◆ **TASK TO CARRY OUT**
Transcribe exactly, please, the line bearing "At what coordinates" and all later lines through the end of the records, with the pictures left out.

◆ **LISTED RECORDS**

--- START ---

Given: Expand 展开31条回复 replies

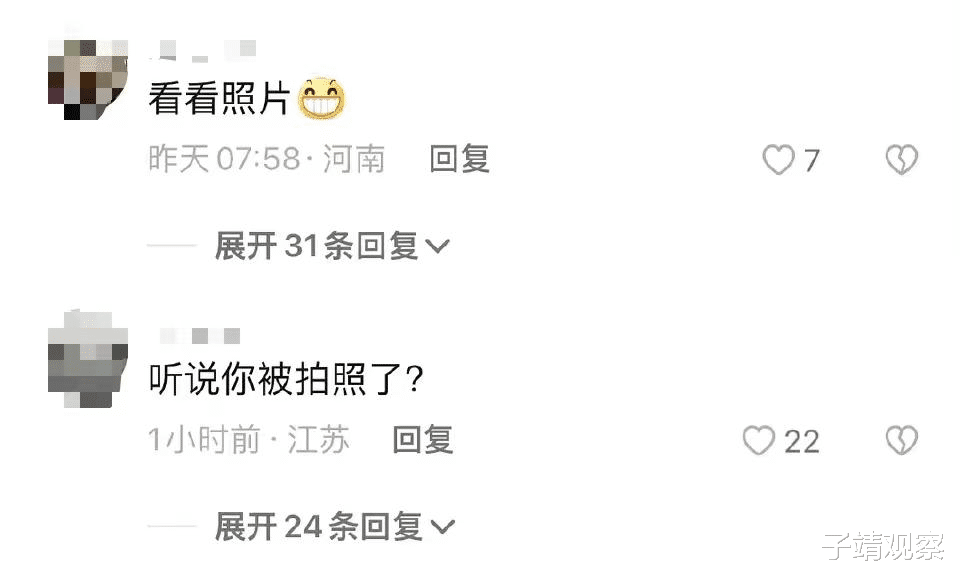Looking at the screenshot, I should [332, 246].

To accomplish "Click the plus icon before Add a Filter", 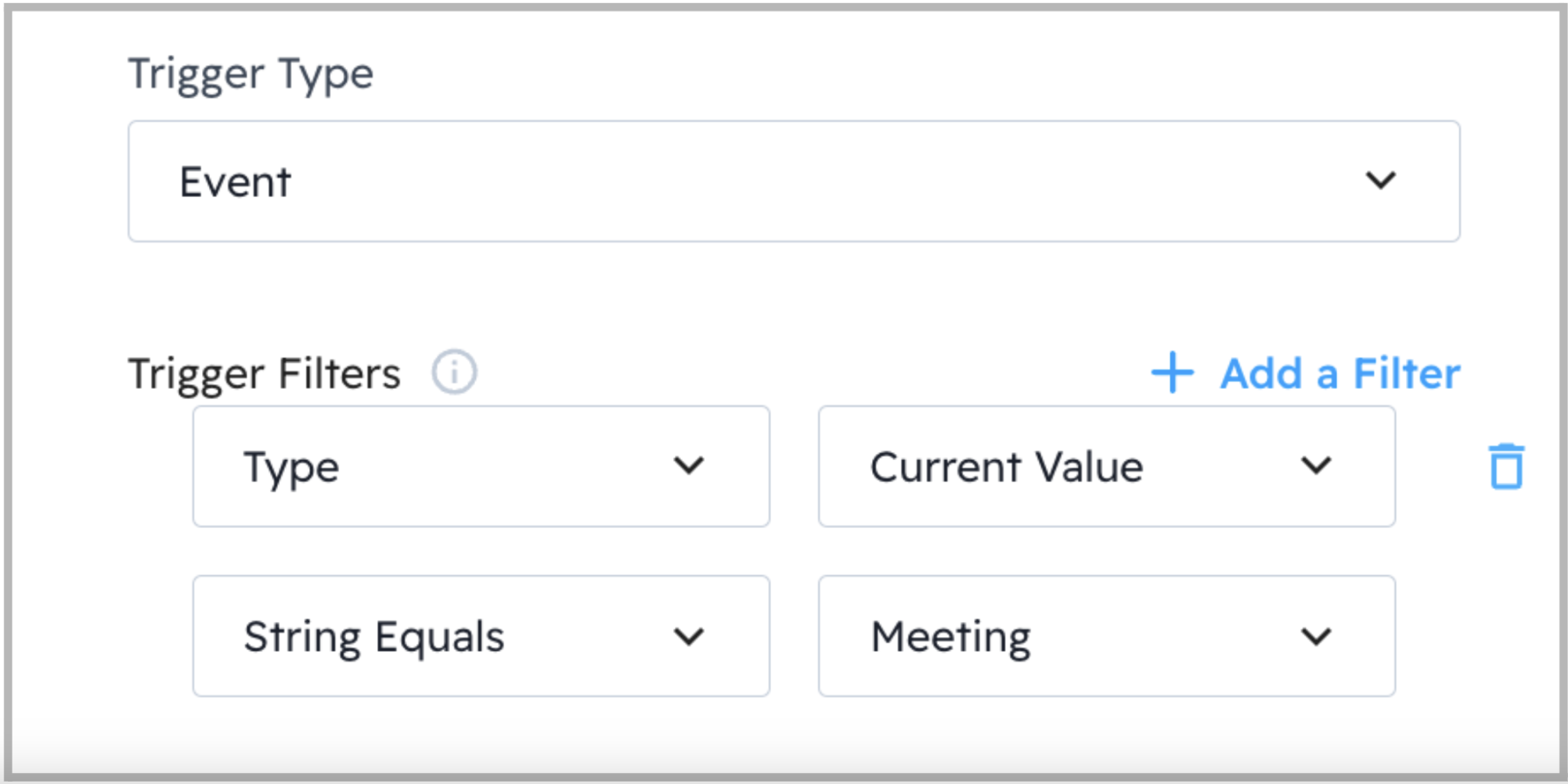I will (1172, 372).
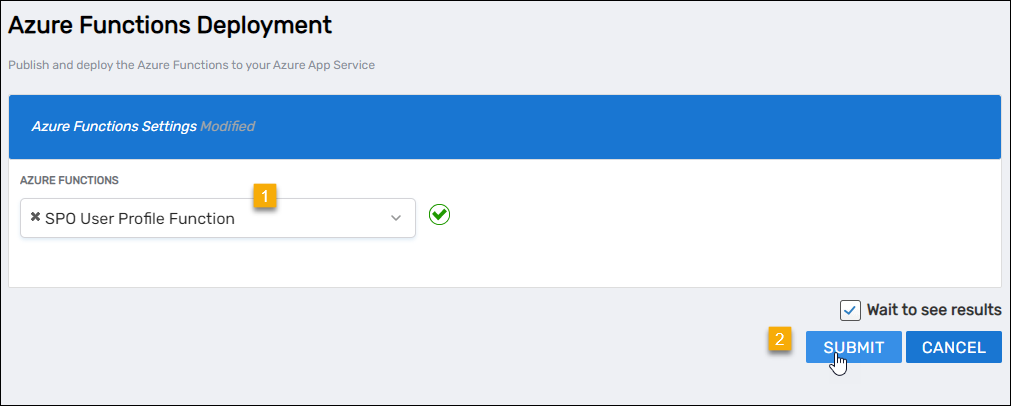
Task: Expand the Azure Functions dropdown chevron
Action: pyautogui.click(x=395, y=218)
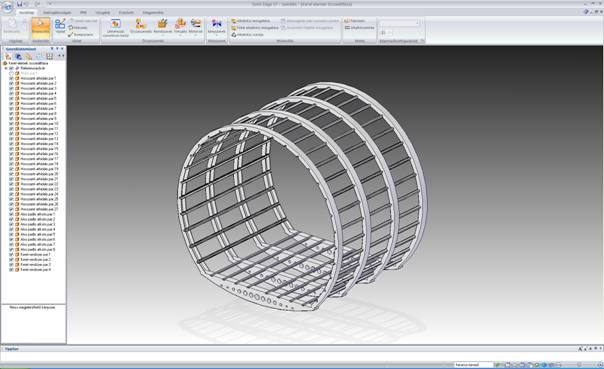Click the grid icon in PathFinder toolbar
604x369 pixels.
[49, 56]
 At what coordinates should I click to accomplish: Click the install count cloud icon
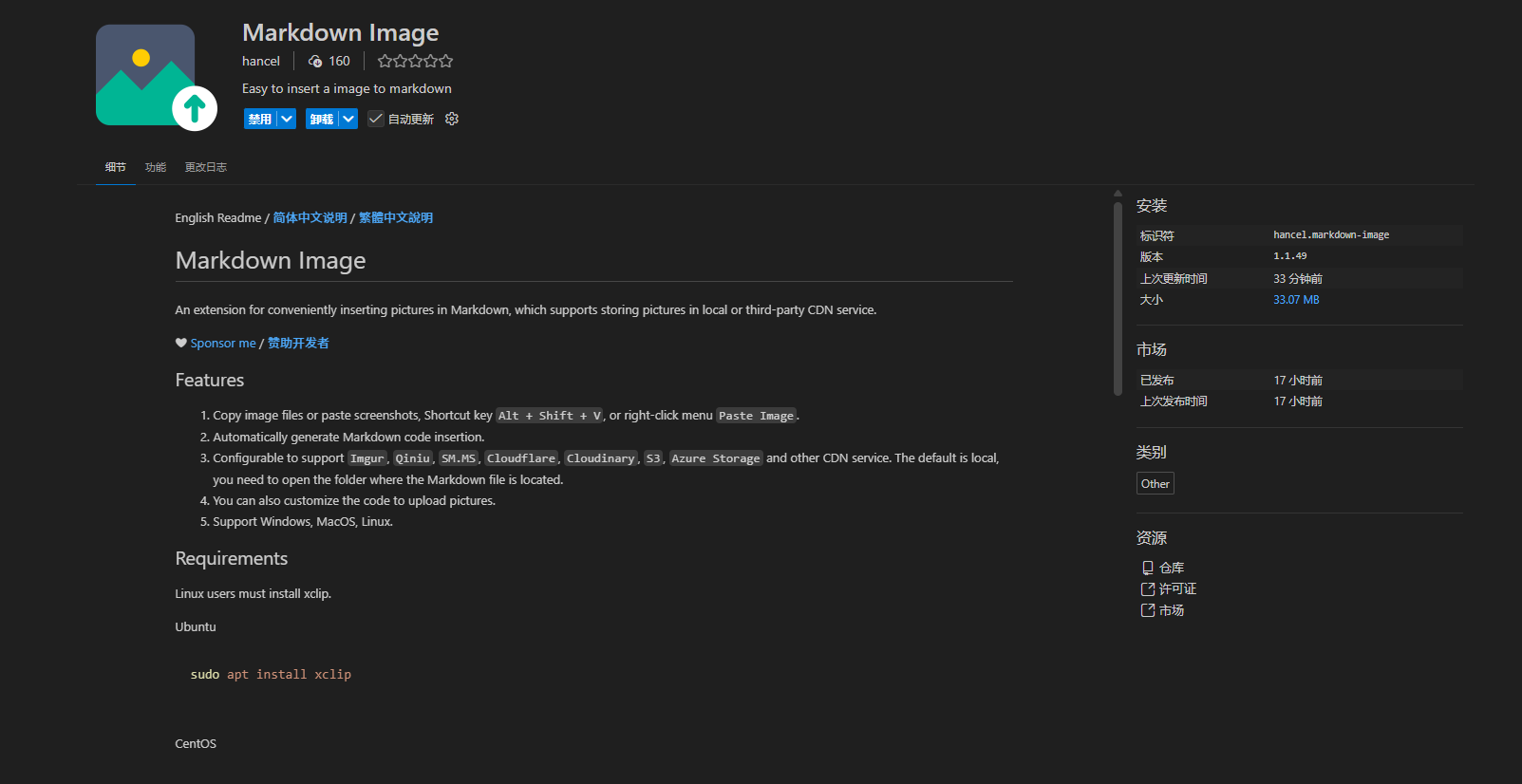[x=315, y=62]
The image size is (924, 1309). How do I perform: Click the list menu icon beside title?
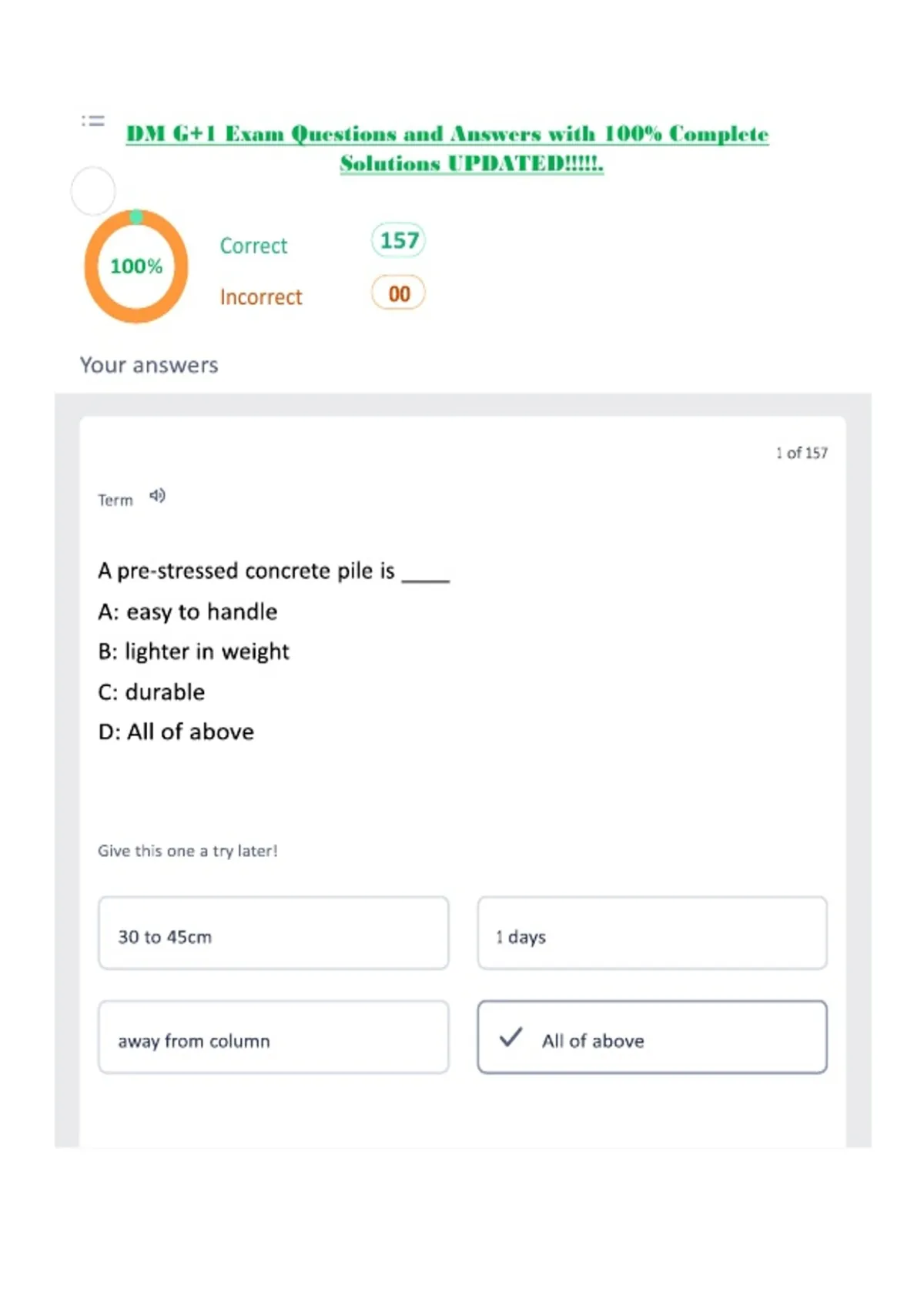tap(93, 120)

--- END ---

◆ **RESULT OF THIS EXERCISE**
 At what coordinates should I click to accomplish: Click the install count cloud icon
[x=315, y=62]
The image size is (924, 1309). How do I perform: Click the list menu icon beside title?
tap(93, 120)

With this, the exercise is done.